Wystarczyło dodać konkurs do bazy wraz z notką na forum. Później się nie dało, bo ja go dodałam.


Ręce mi opadają, ok masz rację emotka
0 0

Gość: koza.k90

#5787995 Napisano: 08.12.2013 12:44:07
http://www.sfora....sie-a62437/#comments

to sobie przeczytajcie - wkurza nie tylko opisana sytuacja, ale również mega chamstwo dyskutantów pod reportażem
0 0

zezowaty_kot

#5787997 Napisano: 08.12.2013 12:52:12
koza.k90 napisał(a):

http://www.sfora....sie-a62437/#comments

to sobie przeczytajcie - wkurza nie tylko opisana sytuacja, ale również mega chamstwo dyskutantów pod reportażem



"Kopa w plecy i ze schodów. I tak są społecznymi pasożytami."
"Najlepiej zapakować ich do tego autobusu i zapomnieć."
"W starożytnej Sparcie nie było niepełnosprawnych. Zgadnij, dlaczego?"

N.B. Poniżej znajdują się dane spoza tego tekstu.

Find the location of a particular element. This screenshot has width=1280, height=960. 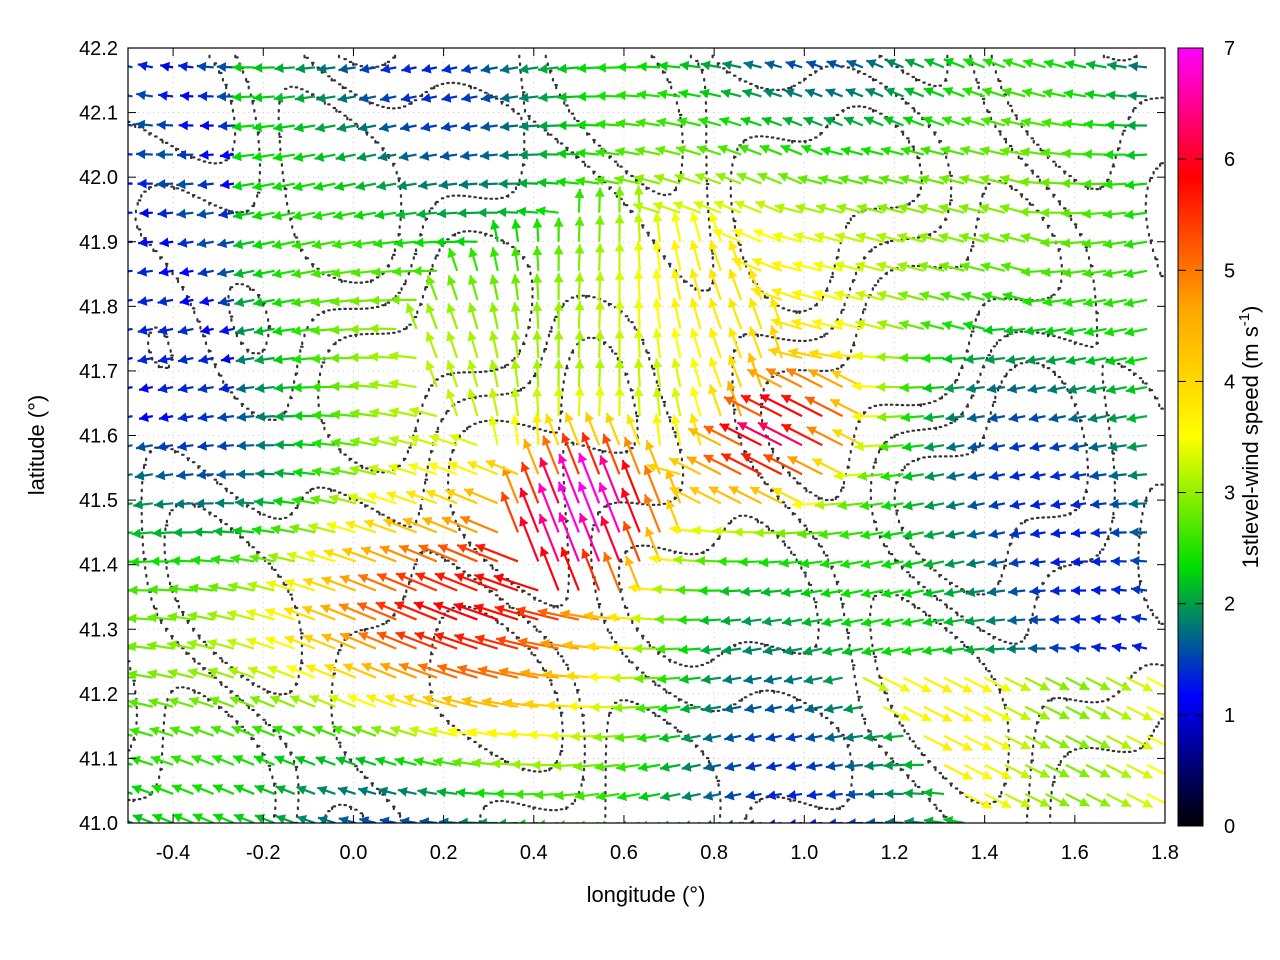

y-tick-label: 41.7 is located at coordinates (98, 372).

Nie chcę czytać dalej, poddaję się...
0 0

sylzab2294

#5788045 Napisano: 08.12.2013 15:20:45
kalisto1986 i babariba właśnie to mnie wkurza jak nie wiem co...bo moim zdaniem głupia czekolada by wystarczyła, albo jakaś "pierdołka"..dzieci miałyby buzie uśmiechnięte...ja z moim mężem mamy razem też 5 chrześniaków, a razem z ich rodzeństwem wychodzi 11...
Chyba pora zacząć odmawiać i popatrzeć na własne dzieci, a nie na inne i niech się obrażają...
0 0

staszek

#5788056 Napisano: 08.12.2013 16:01:04
zezowaty_kot napisał(a):

koza.k90 napisał(a):

http://www.sfora....sie-a62437/#comments

to sobie przeczytajcie - wkurza nie tylko opisana sytuacja, ale również mega chamstwo dyskutantów pod reportażem



"Kopa w plecy i ze schodów. I tak są społecznymi pasożytami."
"Najlepiej zapakować ich do tego autobusu i zapomnieć."
"W starożytnej Sparcie nie było niepełnosprawnych. Zgadnij, dlaczego?"

Nie chcę czytać dalej, poddaję się...


oczywiście nikomu źle nie życzę, ale gdyby tak (odpukać oczywiście) takiej osobie urodziłoby się chore dziecko lub w najbliższej rodzinie, to ciekawe czy nadal tak by jęzor strzępił? Brak słów na poziom komentarzy przytoczonych powyżej...
0 0

sabinka71

#5788061 Napisano: 08.12.2013 16:11:47
Juz trzeci dzień nie mamy prądu i nie wiadomo kiedy będzie.